Skin to Skin

He gently stokes the skin along my neck.

He does it in a way that was never meant to be erotic

but rather like a father trying to sooth his child to sleep.

He kisses the top of my head to remind me once again that he is here.

That I am here.

It’s easy to forget every now and then.

I press my head deeper upon his chest.

Here things seem slow and calm and real.

He moves his face toward mine and grazes his lips upon my forehead.

Then my cheek,

and pauses at my lips.

He glides his finger over my mouth and I pout so we’re closer.

Sometimes skin to skin still doesn’t feel like enough.

His lips meet mine and they dance slowly,

gracefully.

In a way I didn’t think it was possible for me to move.

He tastes of the wine we had just finished

but I guess I was still craving it.

 

“Your Positive Ideology With Suicide”

Your positive ideology with suicide is clouding you, he said.

But when looked at my bleeding arm in the bathtub the night before it was the first time my head felt clear in months.

Your positive ideology with suicide is toxic, he said.

But the toxicity was in my mind long before the suicidal thoughts, you see.

What else could have driven me to take line after line after line from her shaking key.

What else could have caused me to claw and love every man who resembled my father.

What else could have driven me to just stop going to school.

The toxins where what drove me to suicide. Suicide did not drive the toxins.

Jellybean

Jellybean,

You keep me keen

You seem to adore me

Even with all you’ve seen

My jumping jellybean.

Darling,

Don’t say you’re parting

Only in dreams do I have someone like you

You would leave me starving

My dearest darling.

Buttercup,

I know I’ve fucked up

But I’m dying you see

This is merely a hiccough

My beautiful buttercup.

Lover

I know you have another

But she’ll never hold you

Like I under the cover

My lone  lover.

Dear,

You are now something I fear

How stupid of me

To think you’d shed even a single tear.

My damnedest dear.

 

It’s Getting Worse

I will write you poems,

From the blood the pours from my wrist.

The colour of your eyes in the sunlight,

Matches the noose hanging in my closet.

Your hand grips mine so passionately,

The same way I held the empty pill bottle.

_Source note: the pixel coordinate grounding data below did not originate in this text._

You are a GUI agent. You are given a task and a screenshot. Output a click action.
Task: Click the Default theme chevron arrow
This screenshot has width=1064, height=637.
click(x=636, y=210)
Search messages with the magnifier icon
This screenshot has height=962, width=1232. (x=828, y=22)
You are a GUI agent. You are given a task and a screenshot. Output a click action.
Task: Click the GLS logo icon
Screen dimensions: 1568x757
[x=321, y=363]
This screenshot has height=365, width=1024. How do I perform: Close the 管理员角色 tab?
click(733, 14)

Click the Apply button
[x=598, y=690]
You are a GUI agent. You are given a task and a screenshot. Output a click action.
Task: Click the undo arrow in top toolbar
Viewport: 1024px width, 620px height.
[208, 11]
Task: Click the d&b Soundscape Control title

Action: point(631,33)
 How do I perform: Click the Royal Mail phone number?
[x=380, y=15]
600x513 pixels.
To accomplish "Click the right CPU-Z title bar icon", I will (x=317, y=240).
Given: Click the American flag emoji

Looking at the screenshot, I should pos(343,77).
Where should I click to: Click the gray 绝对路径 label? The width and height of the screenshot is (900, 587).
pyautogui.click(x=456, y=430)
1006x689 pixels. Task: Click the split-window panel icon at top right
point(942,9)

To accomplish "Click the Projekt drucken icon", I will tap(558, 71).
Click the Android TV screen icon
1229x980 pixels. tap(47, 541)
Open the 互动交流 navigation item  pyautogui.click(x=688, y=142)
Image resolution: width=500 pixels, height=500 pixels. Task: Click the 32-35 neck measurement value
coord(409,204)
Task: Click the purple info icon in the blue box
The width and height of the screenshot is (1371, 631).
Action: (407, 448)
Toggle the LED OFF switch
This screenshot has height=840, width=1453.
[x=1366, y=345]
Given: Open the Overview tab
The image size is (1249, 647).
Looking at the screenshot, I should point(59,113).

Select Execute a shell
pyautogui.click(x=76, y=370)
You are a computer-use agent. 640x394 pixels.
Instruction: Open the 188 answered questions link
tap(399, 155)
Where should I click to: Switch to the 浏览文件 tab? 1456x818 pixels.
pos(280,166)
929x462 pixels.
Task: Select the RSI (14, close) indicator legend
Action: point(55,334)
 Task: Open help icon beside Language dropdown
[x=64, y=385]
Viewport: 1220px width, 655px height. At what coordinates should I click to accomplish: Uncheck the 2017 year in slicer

Your sent is intoxicating,

I just wish I could be locked with it inside a plastic bag.

You gently splashed me in the tub,

And the waves made me want to go to the sea and swim as far as I could so I couldn’t make it back.

I thought loving you would make me better, but you have given death a romantic touch. And I love her more than I could ever love you.

Exhaustion

I’m tired of empty apologies,

Of drunken phone calls,

I’m tired of these tired words,

That mean nothing to you.

 

I’m tired of trying for you over and over,

I’m tired of you acting like a stranger,

I’m tired of your jealousy,

The pathetic way you contradict yourself.

 

I’m tired of staring at your name in my contact book,

Not having the heart of throw away your number,

I’m tired of playing our memories over in my mind,

I’m tired of crying myself to sleep because the loneliness is overwhelming,

I’m tired of writing about you,

But I can’t get you out of my head any other way.